ABSTRACT

Writing in a recent issue of the New Yorker, Roger Angell reviews Forrest Gump (Robert Zemeckis, 1994), the immensely popular film about a simpleton hero triumphing over the vicissitudes of American history which captured the hearts (if not the minds) of most Americans and the Academy of Motion Picture Arts and Sciences. The film, he tells us, is a “moony” and “fantastic” dream in which ignorance and niceness win out over historical consciousness and meaning. Forrest Gump presents “the shambles and the horror of our recent American past made harmless and sweet because the protagonist doesn't understand a moment of any of it.” Angell goes on to note, however, that at the same time, the film contains nary a trace of “what used to be called without irony the American dream: the faith that we all belonged somewhere in a rational and forgiving system” that provided not only one's just deserts, but also historical and ideological surety. 1 In essence, although Angell does not grant the film credit for its contradictions, the sweet Forrest Gump also presents a not-so-sweet vision of history and one's “rational place” within it.
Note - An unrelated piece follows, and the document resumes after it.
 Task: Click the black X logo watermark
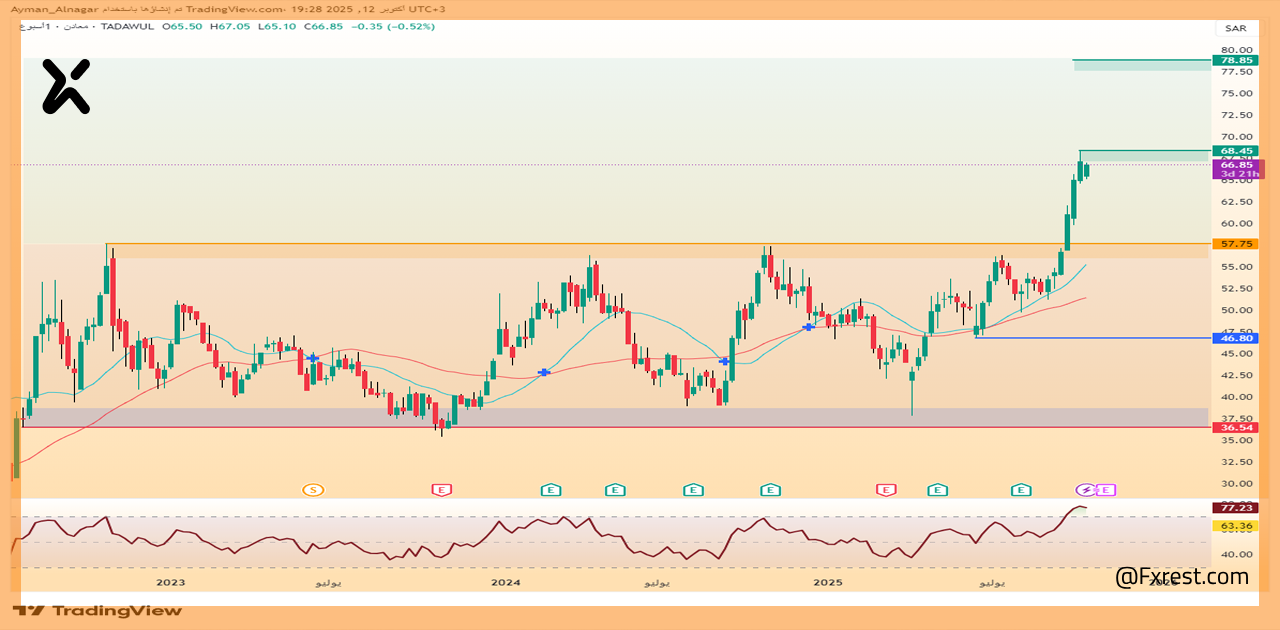tap(66, 86)
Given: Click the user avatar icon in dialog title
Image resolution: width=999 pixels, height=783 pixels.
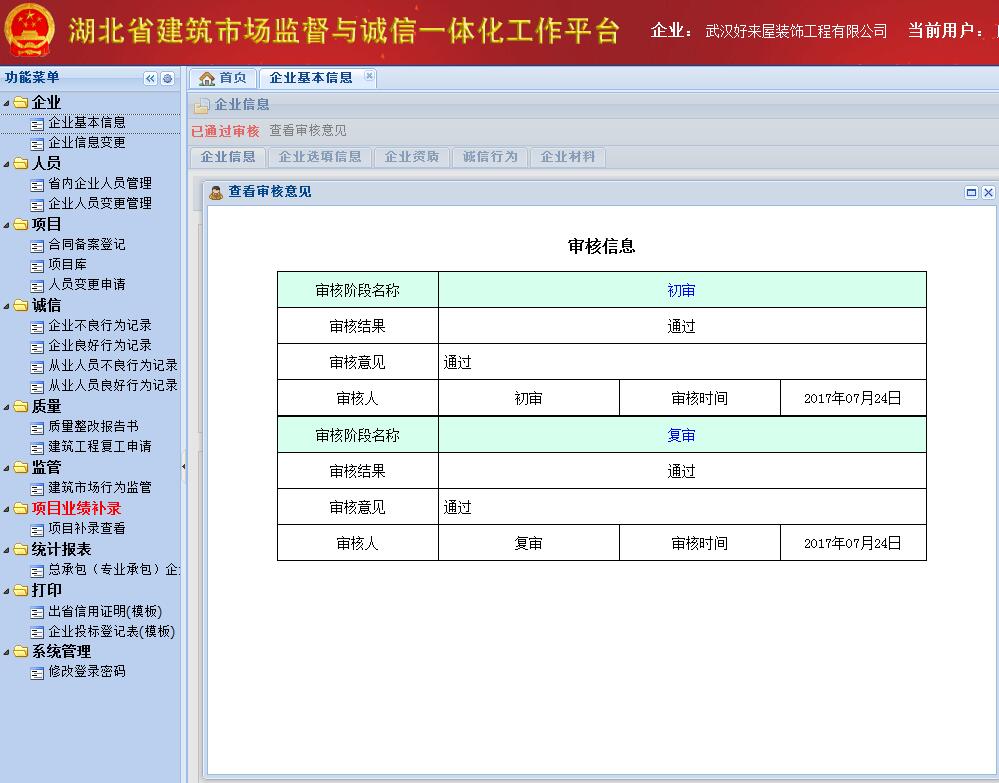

The complexity of diverse individual trajectories and their nodal coalescence in the massive “historical events” we see foregrounded as the film's background are ironically revealed as nothing less (while something more) than confusion: that is, notions of both rationality and system are undermined by the visible evidence that “History” is the concatenated and reified effect of incoherent motives and chance convergences.